= EXERCISE REQUIREMENTS =
Output the full listing exactly, character for character.

= ENTRIES SHOWN =
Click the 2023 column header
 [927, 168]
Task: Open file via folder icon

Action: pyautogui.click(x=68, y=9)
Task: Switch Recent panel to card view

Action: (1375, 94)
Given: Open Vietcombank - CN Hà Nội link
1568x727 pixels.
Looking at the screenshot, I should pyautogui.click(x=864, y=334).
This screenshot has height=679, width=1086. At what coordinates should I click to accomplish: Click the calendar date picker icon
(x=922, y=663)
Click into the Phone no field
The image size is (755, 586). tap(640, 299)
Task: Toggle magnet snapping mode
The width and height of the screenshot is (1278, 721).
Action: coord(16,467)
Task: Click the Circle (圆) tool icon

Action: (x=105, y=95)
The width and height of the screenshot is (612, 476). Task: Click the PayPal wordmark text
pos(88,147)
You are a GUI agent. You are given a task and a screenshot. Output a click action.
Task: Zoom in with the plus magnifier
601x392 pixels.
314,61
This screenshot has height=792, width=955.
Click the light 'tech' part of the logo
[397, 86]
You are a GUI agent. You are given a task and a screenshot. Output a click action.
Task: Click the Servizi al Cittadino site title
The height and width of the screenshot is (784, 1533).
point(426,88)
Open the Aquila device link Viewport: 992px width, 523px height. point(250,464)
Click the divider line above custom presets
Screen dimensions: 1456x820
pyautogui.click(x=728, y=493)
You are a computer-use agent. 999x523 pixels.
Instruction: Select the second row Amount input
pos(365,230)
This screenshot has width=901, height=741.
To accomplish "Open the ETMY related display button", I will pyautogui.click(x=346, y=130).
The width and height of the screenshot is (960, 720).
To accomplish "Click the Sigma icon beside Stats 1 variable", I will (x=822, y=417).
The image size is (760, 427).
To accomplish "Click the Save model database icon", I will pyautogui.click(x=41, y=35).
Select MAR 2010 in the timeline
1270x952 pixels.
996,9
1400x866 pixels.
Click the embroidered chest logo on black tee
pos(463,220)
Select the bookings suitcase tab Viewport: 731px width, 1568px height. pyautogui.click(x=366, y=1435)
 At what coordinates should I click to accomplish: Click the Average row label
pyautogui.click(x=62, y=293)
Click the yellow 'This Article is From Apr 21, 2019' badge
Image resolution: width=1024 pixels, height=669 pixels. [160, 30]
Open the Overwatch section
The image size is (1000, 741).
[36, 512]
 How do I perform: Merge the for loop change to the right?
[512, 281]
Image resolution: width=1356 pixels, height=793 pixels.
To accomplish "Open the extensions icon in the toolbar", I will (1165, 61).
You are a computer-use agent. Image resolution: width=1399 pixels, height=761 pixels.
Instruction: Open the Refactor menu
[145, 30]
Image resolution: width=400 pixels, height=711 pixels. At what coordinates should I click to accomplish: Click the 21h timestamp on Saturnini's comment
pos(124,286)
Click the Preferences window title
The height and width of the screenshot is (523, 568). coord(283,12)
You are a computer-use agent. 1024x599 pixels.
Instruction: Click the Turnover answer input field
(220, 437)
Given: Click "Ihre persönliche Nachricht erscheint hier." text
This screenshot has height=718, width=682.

= TASK SOLUTION =
Click the 2023 column header
 [927, 168]
Task: Open file via folder icon

Action: pyautogui.click(x=68, y=9)
Task: Switch Recent panel to card view

Action: (1375, 94)
Given: Open Vietcombank - CN Hà Nội link
1568x727 pixels.
Looking at the screenshot, I should pyautogui.click(x=864, y=334).
This screenshot has height=679, width=1086. At what coordinates should I click to accomplish: Click the calendar date picker icon
(x=922, y=663)
Click into the Phone no field
The image size is (755, 586). tap(640, 299)
Task: Toggle magnet snapping mode
The width and height of the screenshot is (1278, 721).
Action: coord(16,467)
Task: Click the Circle (圆) tool icon

Action: (x=105, y=95)
The width and height of the screenshot is (612, 476). Task: Click the PayPal wordmark text
pos(88,147)
You are a GUI agent. You are given a task and a screenshot. Output a click action.
Task: Zoom in with the plus magnifier
601x392 pixels.
314,61
This screenshot has height=792, width=955.
Click the light 'tech' part of the logo
[397, 86]
You are a GUI agent. You are given a task and a screenshot. Output a click action.
Task: Click the Servizi al Cittadino site title
The height and width of the screenshot is (784, 1533).
point(426,88)
Open the Aquila device link Viewport: 992px width, 523px height. point(250,464)
Click the divider line above custom presets
Screen dimensions: 1456x820
pyautogui.click(x=728, y=493)
You are a computer-use agent. 999x523 pixels.
Instruction: Select the second row Amount input
pos(365,230)
This screenshot has width=901, height=741.
To accomplish "Open the ETMY related display button", I will pyautogui.click(x=346, y=130).
The width and height of the screenshot is (960, 720).
To accomplish "Click the Sigma icon beside Stats 1 variable", I will (x=822, y=417).
The image size is (760, 427).
To accomplish "Click the Save model database icon", I will pyautogui.click(x=41, y=35).
Select MAR 2010 in the timeline
1270x952 pixels.
996,9
1400x866 pixels.
Click the embroidered chest logo on black tee
pos(463,220)
Select the bookings suitcase tab Viewport: 731px width, 1568px height. pyautogui.click(x=366, y=1435)
 At what coordinates should I click to accomplish: Click the Average row label
pyautogui.click(x=62, y=293)
Click the yellow 'This Article is From Apr 21, 2019' badge
Image resolution: width=1024 pixels, height=669 pixels. [160, 30]
Open the Overwatch section
The image size is (1000, 741).
[36, 512]
 How do I perform: Merge the for loop change to the right?
[512, 281]
Image resolution: width=1356 pixels, height=793 pixels.
To accomplish "Open the extensions icon in the toolbar", I will (1165, 61).
You are a computer-use agent. Image resolution: width=1399 pixels, height=761 pixels.
Instruction: Open the Refactor menu
[145, 30]
Image resolution: width=400 pixels, height=711 pixels. At what coordinates should I click to accomplish: Click the 21h timestamp on Saturnini's comment
pos(124,286)
Click the Preferences window title
The height and width of the screenshot is (523, 568). coord(283,12)
You are a computer-use agent. 1024x599 pixels.
Instruction: Click the Turnover answer input field
(220, 437)
Given: Click "Ihre persönliche Nachricht erscheint hier." text
This screenshot has height=718, width=682.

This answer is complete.